> _Arbeitsaufträge_
A. Wie kam die erzählende Person laut dem Text über das Sticken zum Sticken?
B. Bearbeite bitte den Text über das Sticken: Gib den Abschnitt, der mit den Worten „WELCHE BOTSCHAFT MÖCHTEST“ beginnt und mit „DEIN KÜNSTLERISCHES SCHAFFEN?“ endet, erneut wieder und ersetze darin „Emotionen“ durch „Gefühle“.
C. Führe den Text über das Sticken im Anschluss an seinen letzten Satz weiter.

> _Quelle_

Ich kam eigentlich durch Zufall und aus Langeweile auf das Sticken. Durch das gleichzeitige Arbeiten an verschiedenen Projekten und in unterschiedlichen Bereichen, konnte ich mir meine Freiheit und Kreativität bewahren. Die Stickerei wurde im Laufe der Jahre für mich zu einer unverzichtbaren und immer wiederkehrenden Beschäftigung. Für mich ist das Sticken eine Technik, die es mir ermöglicht, auf sehr persönliche und spontane Weise den Rhythmus einer Linie, von Farben, eines Universums und einer Landschaft, die ich im Kopf habe, auszudrücken. Ich hatte oft den Eindruck, dass meine Zeichnungen ihre eigentliche Daseinsberechtigung erst durch die Stickerei erhielten. Meine Zeichnungen haben einen naiven und instinktiven Touch, sie bringen meine Farb- und Kompositionsvorstellungen zum Ausdruck. Die Stickerei bietet mir generell mehr Ausdrucksmöglichkeiten, sie betont diese naive Komponente und bringt gleichzeitig eine gewisse Komplexität ins Spiel, und zwar durch die spezielle Technik, die Details, das Spiel mit den Farben und die schimmernden Fäden… Die Stickerei erfordert Genauigkeit und bricht mit der Unmittelbarkeit einer Linie auf dem Papier. Sie erfordert Geduld und lädt zum Nachdenken ein.
WELCHE BOTSCHAFT MÖCHTEST DU DURCH DEINE KREATIONEN VERMITTELN?
Ich habe keine bestimmte Botschaft zu vermitteln, außer vielleicht Emotionen?
WAS INSPIRIERT ODER BEEINFLUSST DEIN KÜNSTLERISCHES SCHAFFEN?
Die Landschaften, die ich sticke, sind Ausdruck eines Moments, eines Gefühls, das ich bezüglich eines Ortes verspüre. Sie sind auch Ergebnis langer, realer Beobachtungen oder Betrachtungen von Fotografien, die ich angefertigt habe, um darauf immer wieder Neues zu entdecken, um verschiedene Sichtweisen auszudrücken, Perspektiven zu verändern und um dem betreffenden Ort mit jedem Mal auf eine andere Weise darzustellen. Die gewählten Formen und Farben drücken meinen Wunsch nach Darstellung, den Wunsch, meine Gefühle hinsichtlich dieser Horizonte mit dem Betrachter zu teilen, aus. Ich betrachte auch viele Bilder. Meine Einflüsse sind breit gefächert, Georgia O'Keeffe, David Hockney, japanische Drucke, Nicolas de Staël, Choreographen wie Martha Graham oder Pina Bausch... Besonders gerne aber entdecke ich Zeichen der Vergangenheit: antike Steine, mittelalterliche Abbildungen, ob aus Europa oder Asien, Stiche der Sternbilder, architektonische Details, Fresken... Manchmal entsteht aus einem einzigen Fragment eines Objekts eine Idee oder ein Impuls.

> _Bereitgestellte Daten_

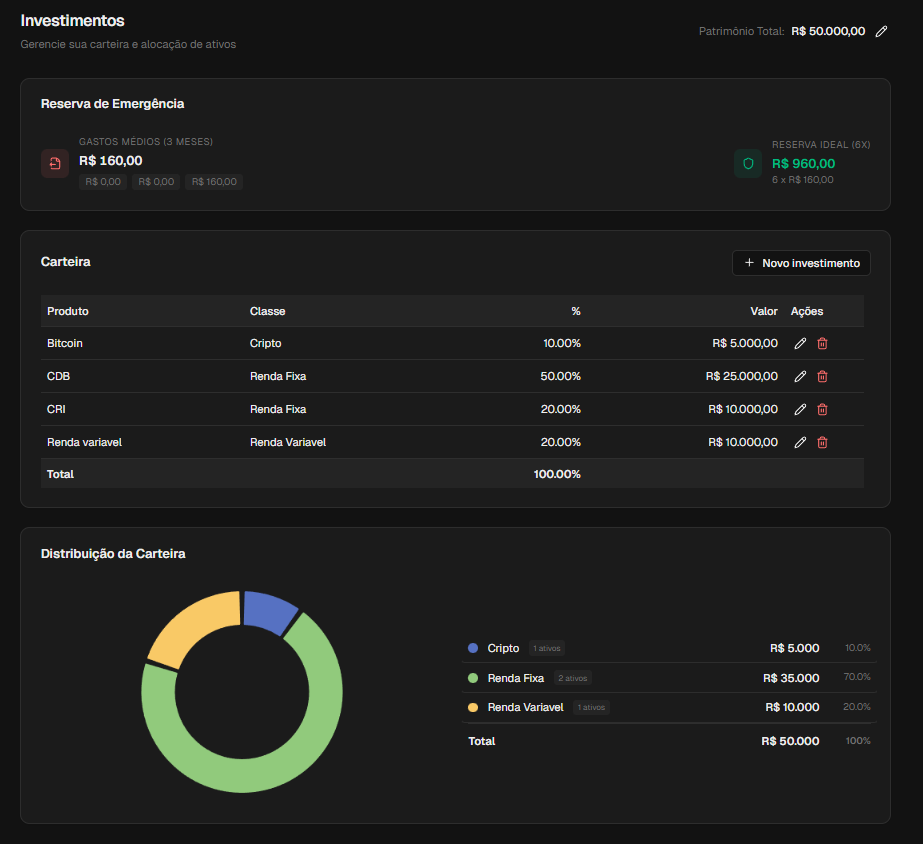Delete the CRI investment row
Image resolution: width=923 pixels, height=844 pixels.
pyautogui.click(x=822, y=410)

> _Schriftliche Antworten_
A. Durch Zufall und aus Langeweile.

B.
WELCHE BOTSCHAFT MÖCHTEST DU DURCH DEINE KREATIONEN VERMITTELN?
Ich habe keine bestimmte Botschaft zu vermitteln, außer vielleicht Gefühle?
WAS INSPIRIERT ODER BEEINFLUSST DEIN KÜNSTLERISCHES SCHAFFEN?

C.
DU BESTICKST AUCH KLEIDUNG, WAS IST DEINE VISION VON MODE?
Mode hat mich schon immer begleitet und inspiriert. Ich habe eine besondere Vorliebe für Vintage, die Freude, Einzelstücke zu finden, Outfits nach eigenen Maßstäben zusammenzustellen, Farben zu mischen. Seit einigen Jahren fühle ich mich bei der Auswahl meiner Kleidung spontaner und befreiter von Modediktaten. Ich bewundere das Aussehen und das Auftreten von Menschen und so beeinflussen mich meine Freunde und Freundinnen letztendlich mehr als irgendwelche Seiten von Zeitschriften.
WIE WÜRDEST DU DIE TYPISCHE SESSÙN-FRAU BESCHREIBEN?
Universell, frei und kreativ.
WENN DU EINE ZEITREISE MACHEN KÖNNTEST, WELCHE EPOCHE WÜRDEST DU DANN GERNE BESUCHEN UND WARUM?
Ich würde mir meinen Kindheitstraum erfüllen und für nur drei Tage und drei Nächte ins Neue Reich des Alten Ägypten reisen.
WAS IST DEIN LIEBLINGSORT, DER ORT, AN DEM DU ENTSPANNEN UND NEUE KRAFT TANKEN KANNST?
Mein Bett, unter Wasser oder auf den Höhen eines Berges oder eines Vulkans.
WO SIEHST DU DICH IN ZEHN JAHREN?
Ich sehe mich in einem schönen und hellen Atelier in Paris, auf einer griechischen Insel oder sonst wo arbeiten.

Vielen Dank an Celia für diese wertvolle Zeit.